Obed McCoy

Personal information
- Full name: Obed Christopher McCoy
- Born: 4 January 1997 (age 29)
- Batting: Left-handed
- Bowling: Left-arm fast-medium
- Role: Bowler

International information
- National side: West Indies (2018–present);
- ODI debut (cap 187): 24 October 2018 v India
- Last ODI: 27 October 2018 v India
- T20I debut (cap 79): 8 March 2019 v England
- Last T20I: 27 September 2025 v Nepal

Domestic team information
- 2017–present: Windward Islands
- 2017–2021: St Lucia Kings
- 2022–2023: Rajasthan Royals
- 2022: Sussex
- 2022–2024: Barbados Royals
- 2023: Fortune Barishal
- 2024: Paarl Royals
- 2025: Antigua & Barbuda Falcons

Career statistics
| Competition | ODI | T20I | FC | LA |
| Matches | 2 | 43 | 4 | 20 |
| Runs scored | 0 | 68 | 15 | 70 |
| Batting average | – | 9.71 | 7.50 | 10.00 |
| 100s/50s | 0/0 | 0/0 | 0/0 | 0/0 |
| Top score | 0* | 23* | 11* | 14* |
| Balls bowled | 84 | 826 | 414 | 623 |
| Wickets | 4 | 52 | 6 | 19 |
| Bowling average | 27.25 | 23.11 | 46.33 | 31.26 |
| 5 wickets in innings | 0 | 1 | 0 | 0 |
| 10 wickets in match | 0 | 0 | 0 | 0 |
| Best bowling | 2/38 | 6/17 | 3/56 | 2/28 |
| Catches/stumpings | 0/– | 4/– | 3/– | 6/– |
- Source: Cricinfo, 8 July 2026

= Obed McCoy =

West Indian cricketer

Obed Christopher McCoy (born 4 January 1997) is a Vincentian professional cricketer who plays for the West Indies cricket team internationally. He made his international debut for the West Indies in October 2018.

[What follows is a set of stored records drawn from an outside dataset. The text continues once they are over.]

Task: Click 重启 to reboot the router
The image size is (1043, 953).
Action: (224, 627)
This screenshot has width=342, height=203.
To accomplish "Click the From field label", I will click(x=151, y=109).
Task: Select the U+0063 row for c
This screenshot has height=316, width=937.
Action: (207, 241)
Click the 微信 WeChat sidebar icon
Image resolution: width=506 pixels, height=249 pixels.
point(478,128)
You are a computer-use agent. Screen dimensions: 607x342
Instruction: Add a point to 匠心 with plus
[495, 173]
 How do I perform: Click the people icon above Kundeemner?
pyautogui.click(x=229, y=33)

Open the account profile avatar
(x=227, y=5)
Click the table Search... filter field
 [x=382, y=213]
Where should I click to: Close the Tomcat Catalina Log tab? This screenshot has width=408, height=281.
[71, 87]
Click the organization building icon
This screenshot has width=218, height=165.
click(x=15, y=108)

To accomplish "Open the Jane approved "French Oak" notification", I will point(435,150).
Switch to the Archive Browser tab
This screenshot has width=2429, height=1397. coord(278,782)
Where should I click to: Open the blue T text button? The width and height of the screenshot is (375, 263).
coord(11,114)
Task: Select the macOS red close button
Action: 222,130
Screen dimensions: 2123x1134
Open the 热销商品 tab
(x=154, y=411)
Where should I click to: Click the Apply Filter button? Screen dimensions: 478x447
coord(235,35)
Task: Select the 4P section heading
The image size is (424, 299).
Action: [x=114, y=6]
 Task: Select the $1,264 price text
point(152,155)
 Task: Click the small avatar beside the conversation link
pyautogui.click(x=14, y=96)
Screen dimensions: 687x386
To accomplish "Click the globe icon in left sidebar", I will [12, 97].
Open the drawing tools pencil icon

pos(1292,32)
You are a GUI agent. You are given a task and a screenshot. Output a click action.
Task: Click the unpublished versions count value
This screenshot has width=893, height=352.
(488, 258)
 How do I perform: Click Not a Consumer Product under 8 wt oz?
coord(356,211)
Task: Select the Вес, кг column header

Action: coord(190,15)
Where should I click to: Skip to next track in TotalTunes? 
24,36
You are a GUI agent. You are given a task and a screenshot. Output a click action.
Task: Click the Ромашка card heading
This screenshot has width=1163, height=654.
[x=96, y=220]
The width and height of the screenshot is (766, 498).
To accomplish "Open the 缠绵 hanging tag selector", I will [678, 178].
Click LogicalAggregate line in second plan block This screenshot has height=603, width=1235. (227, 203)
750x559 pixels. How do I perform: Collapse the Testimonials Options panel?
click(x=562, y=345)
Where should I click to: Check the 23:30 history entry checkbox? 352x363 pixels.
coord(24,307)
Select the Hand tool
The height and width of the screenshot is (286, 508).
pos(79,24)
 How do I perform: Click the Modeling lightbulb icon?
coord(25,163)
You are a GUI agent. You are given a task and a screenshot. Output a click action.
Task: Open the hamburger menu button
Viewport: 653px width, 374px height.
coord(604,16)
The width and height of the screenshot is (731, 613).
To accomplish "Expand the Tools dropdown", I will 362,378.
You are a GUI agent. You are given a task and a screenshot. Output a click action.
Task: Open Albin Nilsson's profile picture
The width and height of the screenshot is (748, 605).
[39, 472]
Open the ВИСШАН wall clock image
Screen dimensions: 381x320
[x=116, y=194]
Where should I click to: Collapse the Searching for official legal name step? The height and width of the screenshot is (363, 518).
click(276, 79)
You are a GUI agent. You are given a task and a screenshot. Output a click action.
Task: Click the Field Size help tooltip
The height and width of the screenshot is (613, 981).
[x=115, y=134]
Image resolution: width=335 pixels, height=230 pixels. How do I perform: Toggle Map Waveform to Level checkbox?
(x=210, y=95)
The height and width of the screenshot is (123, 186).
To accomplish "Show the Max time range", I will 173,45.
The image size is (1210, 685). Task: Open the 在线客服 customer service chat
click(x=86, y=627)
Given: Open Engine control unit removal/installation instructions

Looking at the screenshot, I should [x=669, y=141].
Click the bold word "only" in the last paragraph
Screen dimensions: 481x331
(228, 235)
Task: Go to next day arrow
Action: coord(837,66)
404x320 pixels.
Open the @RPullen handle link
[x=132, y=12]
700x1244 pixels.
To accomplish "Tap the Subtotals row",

==Domestic and T20 career==
He made his List A debut for the West Indies Under-19s in the 2016–17 Regional Super50 on 25 January 2017. Prior to his List A debut, he was named in the West Indies squad for the 2016 Under-19 Cricket World Cup squads.

He made his Twenty20 debut for St Lucia Stars in the 2017 Caribbean Premier League on 4 August 2017. He made his first-class debut for the Windward Islands in the 2017–18 Regional Four Day Competition on 2 November 2017.

In June 2018, he was named in the Cricket West Indies B Team squad for the inaugural edition of the Global T20 Canada tournament. He was the leading wicket-taker in the tournament for the Cricket West Indies B Team, with eleven dismissals in seven matches. In July 2020, he was named in the St Lucia Zouks squad for the 2020 Caribbean Premier League.

In April 2021, he was signed by Multan Sultans to play in the rescheduled matches in the 2021 Pakistan Super League. In February 2022, he was bought by the Rajasthan Royals in the auction for the 2022 Indian Premier League tournament. In June 2022, in his first match for Sussex, McCoy took his first five-wicket haul in Twenty20 cricket, against Somerset in the 2022 T20 Blast in England.

==International career==
In October 2018, he was named in the West Indies' One Day International (ODI) squad for series against India. He made his ODI debut for the West Indies against India on 24 October 2018. In March 2019, he was added to the West Indies' Twenty20 International (T20I) squad for the series against England. He made his T20I debut for the West Indies against England on 8 March 2019.

In September 2021, McCoy was named in the West Indies' squad for the 2021 ICC Men's T20 World Cup.

On 1 August 2022, McCoy recorded career best bowling figures of 6–17 against India. These are the best bowling figures by a West Indies player in the T20I format. These are also the best bowling figures for any team against India in the T20I format. Two matches later, on 6 August 2022, McCoy recorded the most expensive bowling figures for a West Indies player in the T20I format with figures of 2-66.